Horizon Energy Systems (HES), originally based in Singapore, has pursued lightweight hydrogen propulsion systems for the last 12 years, primarily for amall drones. Going larger, the company announced plans today for Element One, “the world’s first regional hydrogen-electric passenger aircraft.”
A four-passenger, 14-motored (!) monoplane, Element One will carry the lucky foursome 500 to 5,000 kilometers (310 to 3,100 statute miles). This distributed power system claims “virtually no change to its current drone-scale systems,” which is a little puzzling, considering the largest of such systems produces no more than 1,000 Watts. The scale of the Element One and its power packs is ambiguous, with illustrations showing a nine-axle trailer with attached solar panels ostensibly powering the on-site production of H2.
One illustration depicts a drone-launching site with fuel pods possibly approximating the size of the units that will be used on Element One. These are larger and their scale relative to the people in the illustration gives an approximation of their size.
The pods are part of an autonomous refueling system developed by HES and its partner H3 Dynamics, working from Aerospace Valley, an R&D center in France. They note, “One of H3 Dynamics’ divisions specializes in ultra-light hydrogen energy systems for aeronautical applications (drones), light mobility (soldier systems) or data capture in remote areas.” This pairing has established partnerships with a wide variety of European firms, academic and industrial organizations.
That range will enable greater performance than that of other technologies, according to HES founder Taras Wankewycz. “It’s now possible to break past the endurance limits of battery-electric flight using HES’ ultra-light hydrogen energy storage in a distributed propulsion arrangement. Element One’s design paves the way for renewable hydrogen as a long-range fuel for electric aviation.” Range will depend on whether the hydrogen is stored in liquid or gaseous form, according to HES.

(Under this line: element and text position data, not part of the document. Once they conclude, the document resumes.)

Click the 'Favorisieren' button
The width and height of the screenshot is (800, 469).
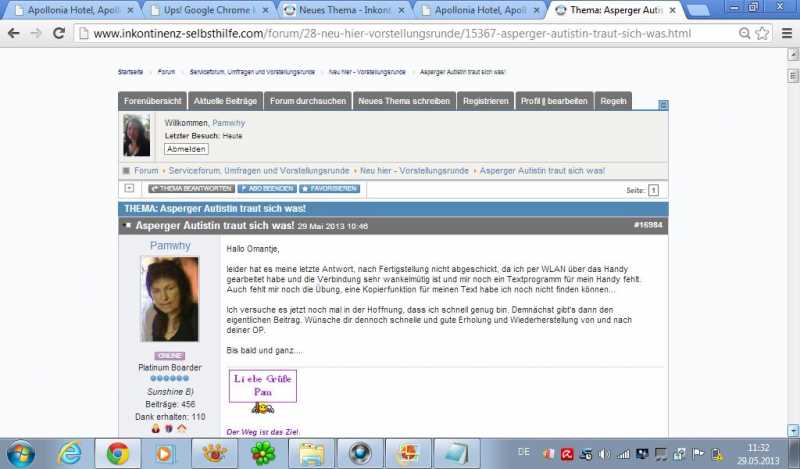tap(329, 188)
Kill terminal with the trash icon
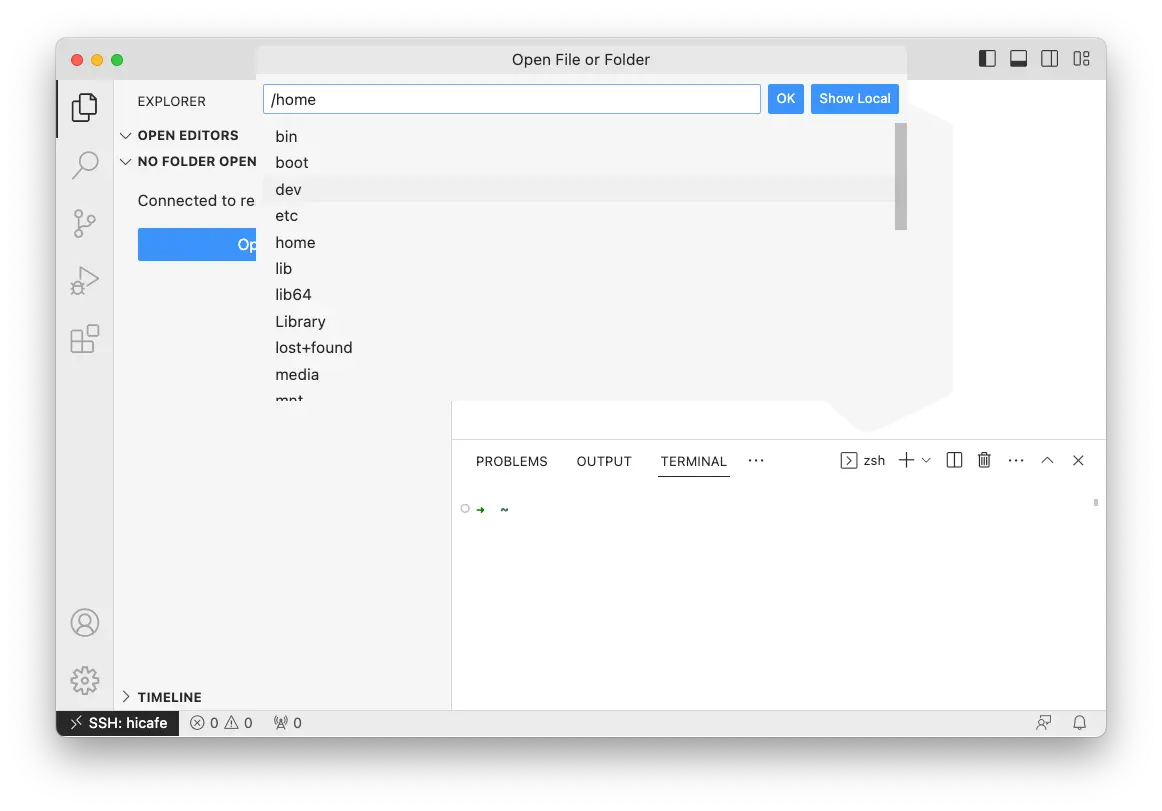Viewport: 1162px width, 811px height. tap(984, 460)
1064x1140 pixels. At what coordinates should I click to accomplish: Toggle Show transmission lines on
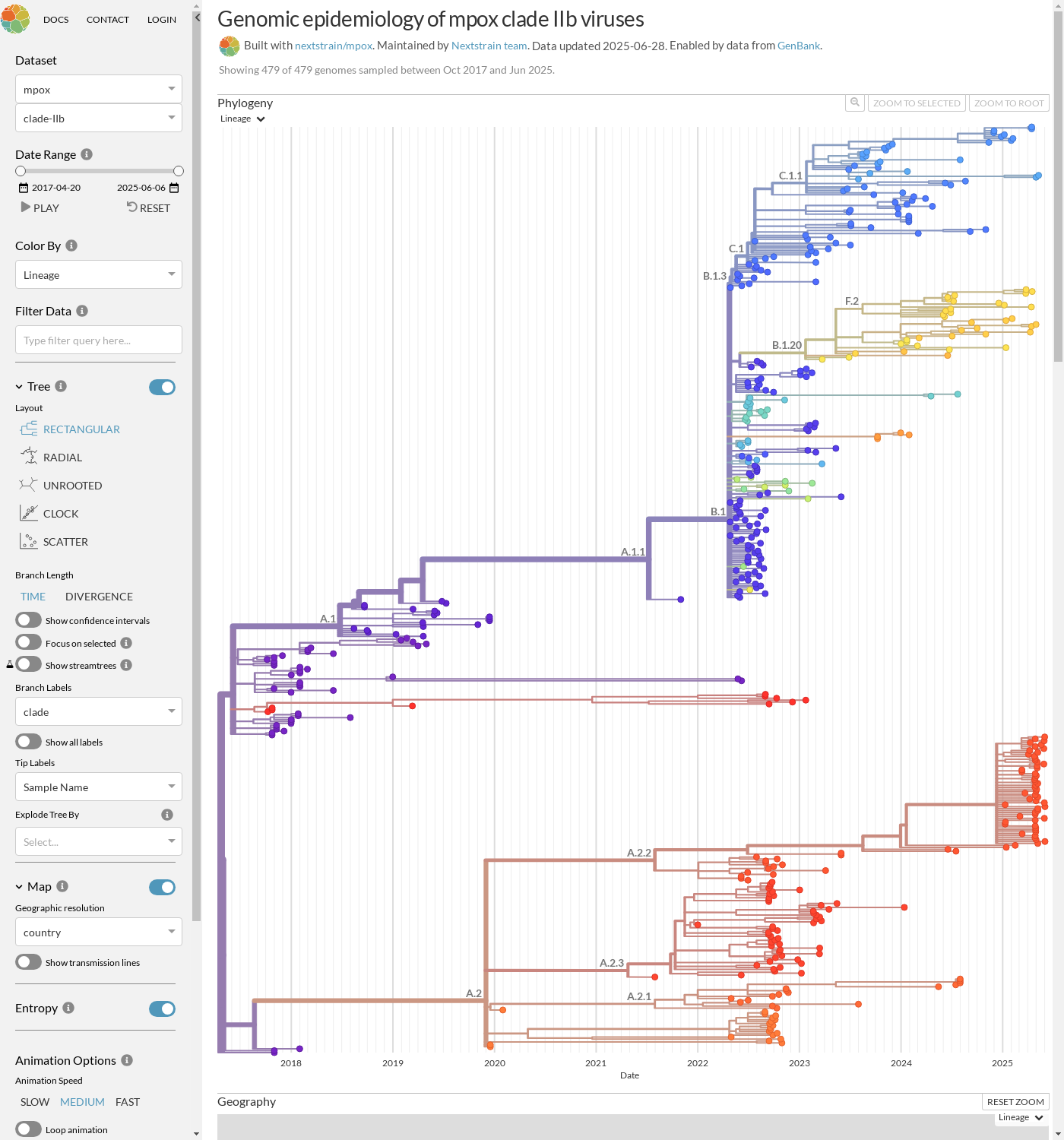(29, 962)

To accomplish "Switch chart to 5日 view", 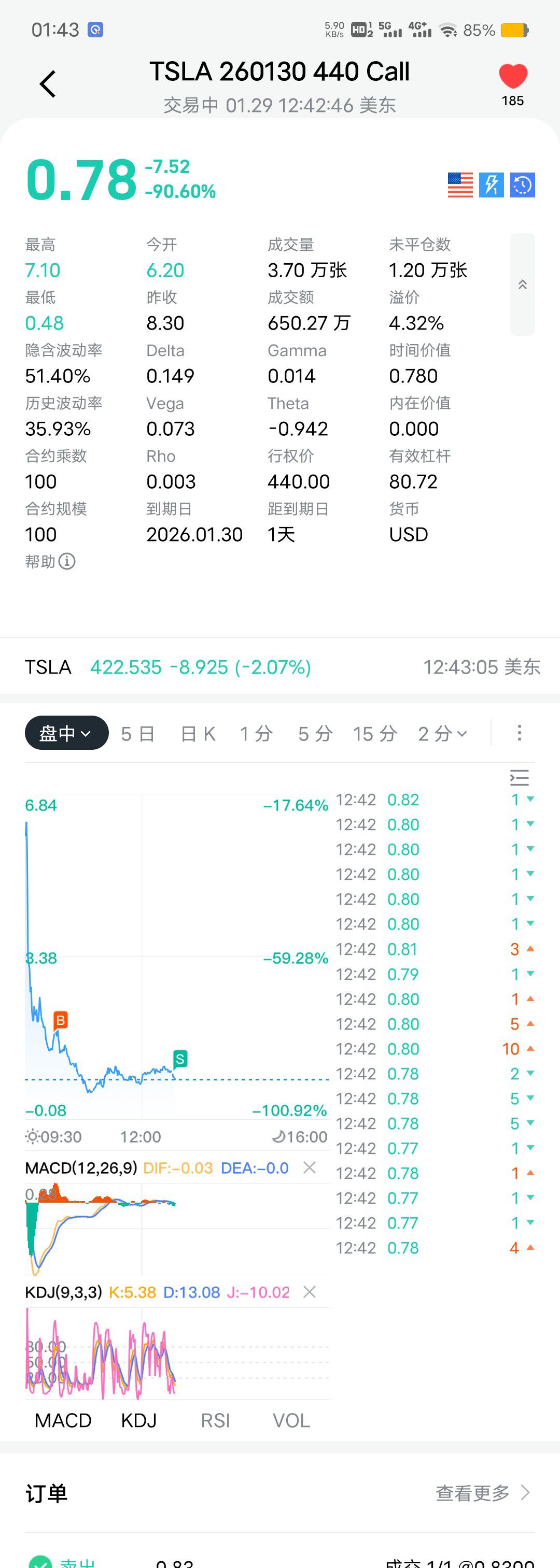I will click(x=138, y=734).
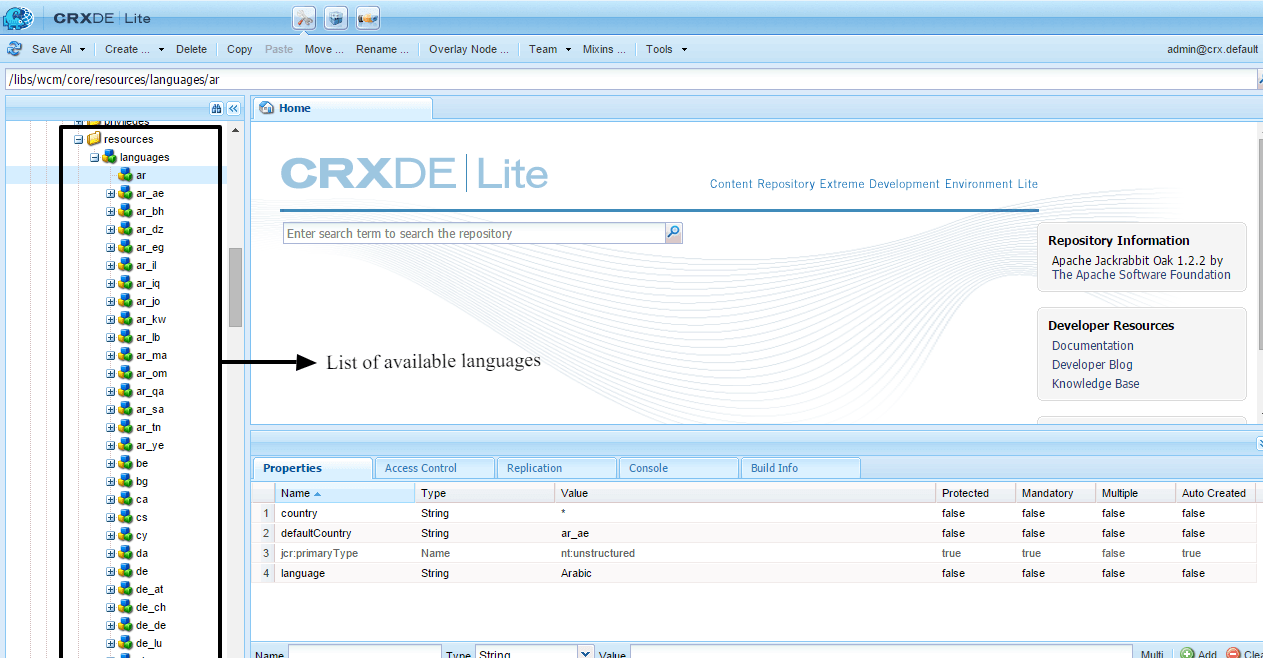Click the green Add property icon

[x=1187, y=654]
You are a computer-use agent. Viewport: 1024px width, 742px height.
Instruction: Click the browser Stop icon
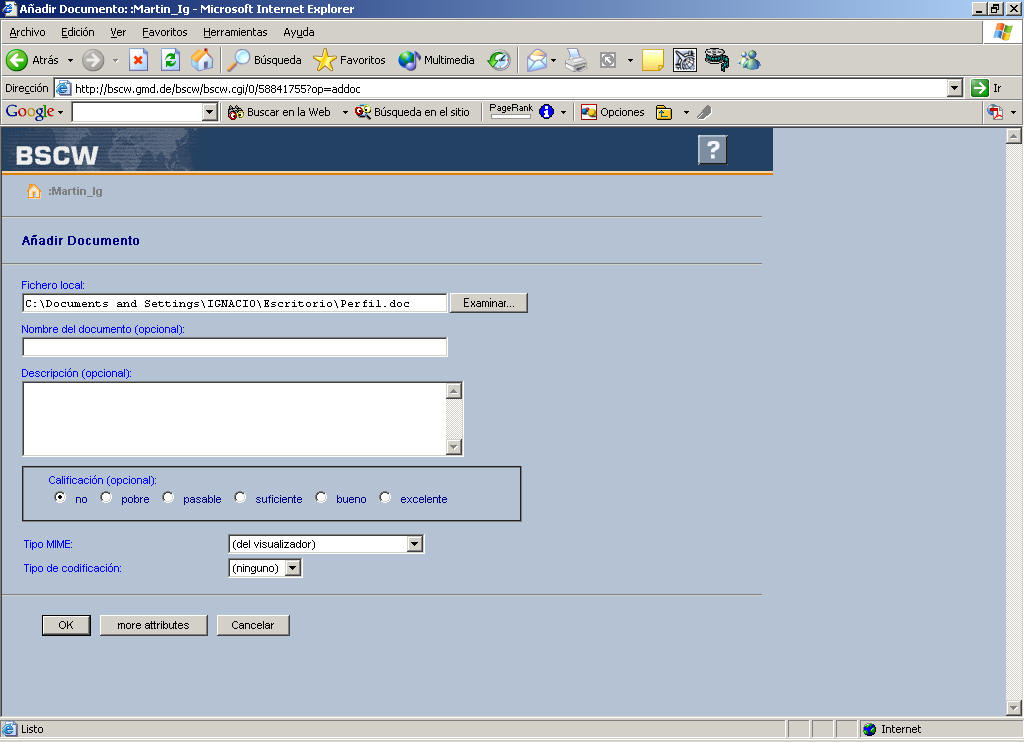point(138,60)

Much like other regional aircraft, Element One can open, “new aerial routes between smaller towns and rural areas using an existing and dense network of small-scale airports and aerodromes.” As noted before in this blog, that vision parallels that of William T. Piper, who saw his Cubs and Tri-Pacers landing on grass fields all over rural America, connecting village and towns that would otherwise not have airline access.
On the infrastructure front, HES partners with Wingly, a French startup offering “flight sharing services for decentralized and regional air travel.” Emeric de Waziers, CEO of Wingly, explains his firm’s hopes in this new field. “We analyzed the millions of destination searches made by the community of 200,000 pilots and passengers on our platform and confirm there is a tremendous need for inter-regional transport between secondary cities”, says. “By combining autonomous emission-free aircraft such as Element One, digital community-based platforms like Wingly and the existing high-density network of airfields, we can change the paradigm. France alone offers a network of more than 450 airfields but only 10% of these are connected by regular airlines. We will simply connect the remaining 90%.”
To support that network of airports, “HES announced its plans to begin associating on-site hydrogen generation with fuel cell powered unmanned aircraft across a network of hydrogen-ready airports, in preparation for larger-scale electric aircraft such as Element One. HES is now in discussion with industrial-scale hydrogen producers to explore energy-efficient refueling systems using renewable solar or wind energy produced locally.”
With plans to fly it first aircraft in 2025, HES has time to develop a viable prototype, test it, and make that craft ready for production. Its plans are similar to that of the German HY4 flying into a “hydrogen-ready” network of regional airports. Certainly, the expansion of solar-powered H2 in both countries will mean “clean hydrogen” could be a potent power source in the future.